■ WORK TO COMPLETE
Copy out the lines of the records below, and only those lines, from the one with "[ámbito.com | Compartir vía WhatsApp]" through the one with "Malvinas: EEUU evalúa", exactly as they appear.
-------- DATA PROVIDED
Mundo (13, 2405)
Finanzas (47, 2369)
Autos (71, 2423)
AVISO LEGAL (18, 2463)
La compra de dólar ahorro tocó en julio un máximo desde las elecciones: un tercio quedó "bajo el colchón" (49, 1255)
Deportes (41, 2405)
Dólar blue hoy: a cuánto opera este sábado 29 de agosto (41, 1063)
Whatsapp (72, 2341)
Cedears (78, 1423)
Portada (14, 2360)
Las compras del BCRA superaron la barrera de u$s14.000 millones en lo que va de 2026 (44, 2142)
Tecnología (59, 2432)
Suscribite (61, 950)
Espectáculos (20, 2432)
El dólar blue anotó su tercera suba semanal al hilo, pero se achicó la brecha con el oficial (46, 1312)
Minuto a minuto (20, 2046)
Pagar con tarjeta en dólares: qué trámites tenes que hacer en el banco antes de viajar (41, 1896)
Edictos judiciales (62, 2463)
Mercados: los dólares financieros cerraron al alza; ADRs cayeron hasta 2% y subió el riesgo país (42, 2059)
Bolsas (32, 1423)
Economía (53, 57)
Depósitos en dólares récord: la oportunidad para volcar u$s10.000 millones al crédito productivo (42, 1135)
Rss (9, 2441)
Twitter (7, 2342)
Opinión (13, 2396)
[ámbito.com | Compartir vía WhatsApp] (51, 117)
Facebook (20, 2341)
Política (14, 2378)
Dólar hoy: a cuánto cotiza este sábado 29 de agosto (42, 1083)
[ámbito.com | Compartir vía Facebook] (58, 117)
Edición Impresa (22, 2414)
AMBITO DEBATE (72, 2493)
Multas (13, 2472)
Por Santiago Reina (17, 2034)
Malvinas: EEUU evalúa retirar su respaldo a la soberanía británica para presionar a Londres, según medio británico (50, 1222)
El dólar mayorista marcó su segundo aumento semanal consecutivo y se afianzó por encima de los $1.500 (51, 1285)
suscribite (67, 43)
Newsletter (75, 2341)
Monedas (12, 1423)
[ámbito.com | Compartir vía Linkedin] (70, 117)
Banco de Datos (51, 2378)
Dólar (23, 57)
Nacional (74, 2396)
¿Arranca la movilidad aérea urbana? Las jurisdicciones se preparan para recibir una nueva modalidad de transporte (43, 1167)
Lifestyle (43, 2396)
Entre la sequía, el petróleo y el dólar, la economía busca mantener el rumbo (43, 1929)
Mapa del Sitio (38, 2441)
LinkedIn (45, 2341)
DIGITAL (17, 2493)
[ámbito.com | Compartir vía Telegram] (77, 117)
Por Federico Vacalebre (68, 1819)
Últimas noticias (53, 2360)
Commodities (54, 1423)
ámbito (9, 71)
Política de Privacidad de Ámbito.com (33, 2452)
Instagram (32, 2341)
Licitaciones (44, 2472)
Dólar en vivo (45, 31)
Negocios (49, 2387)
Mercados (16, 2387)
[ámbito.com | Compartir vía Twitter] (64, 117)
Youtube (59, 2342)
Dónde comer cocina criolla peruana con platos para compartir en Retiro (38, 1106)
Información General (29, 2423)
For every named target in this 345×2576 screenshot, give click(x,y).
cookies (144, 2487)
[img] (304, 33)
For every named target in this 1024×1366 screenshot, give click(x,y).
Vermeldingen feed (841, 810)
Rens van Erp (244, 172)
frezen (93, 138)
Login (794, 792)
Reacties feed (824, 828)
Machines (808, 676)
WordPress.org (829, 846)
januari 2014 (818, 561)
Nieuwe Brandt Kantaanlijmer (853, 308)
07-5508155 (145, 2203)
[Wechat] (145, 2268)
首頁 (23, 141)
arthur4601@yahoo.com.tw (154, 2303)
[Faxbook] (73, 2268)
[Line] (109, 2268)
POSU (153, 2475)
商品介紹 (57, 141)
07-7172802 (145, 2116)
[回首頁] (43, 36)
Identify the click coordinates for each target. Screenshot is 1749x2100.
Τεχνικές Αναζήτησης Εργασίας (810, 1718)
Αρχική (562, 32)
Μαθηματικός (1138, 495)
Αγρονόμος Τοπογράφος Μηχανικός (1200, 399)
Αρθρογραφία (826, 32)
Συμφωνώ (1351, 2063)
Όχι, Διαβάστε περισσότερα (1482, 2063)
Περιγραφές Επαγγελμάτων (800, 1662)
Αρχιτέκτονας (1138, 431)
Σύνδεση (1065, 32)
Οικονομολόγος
----------------
■ ANSWER TO THE PROBLEM
[ámbito.com | Compartir vía WhatsApp] (51, 117)
Facebook (20, 2341)
Política (14, 2378)
Dólar hoy: a cuánto cotiza este sábado 29 de agosto (42, 1083)
[ámbito.com | Compartir vía Facebook] (58, 117)
Edición Impresa (22, 2414)
AMBITO DEBATE (72, 2493)
Multas (13, 2472)
Por Santiago Reina (17, 2034)
Malvinas: EEUU evalúa retirar su respaldo a la soberanía británica para presionar a Londres, según medio británico (50, 1222)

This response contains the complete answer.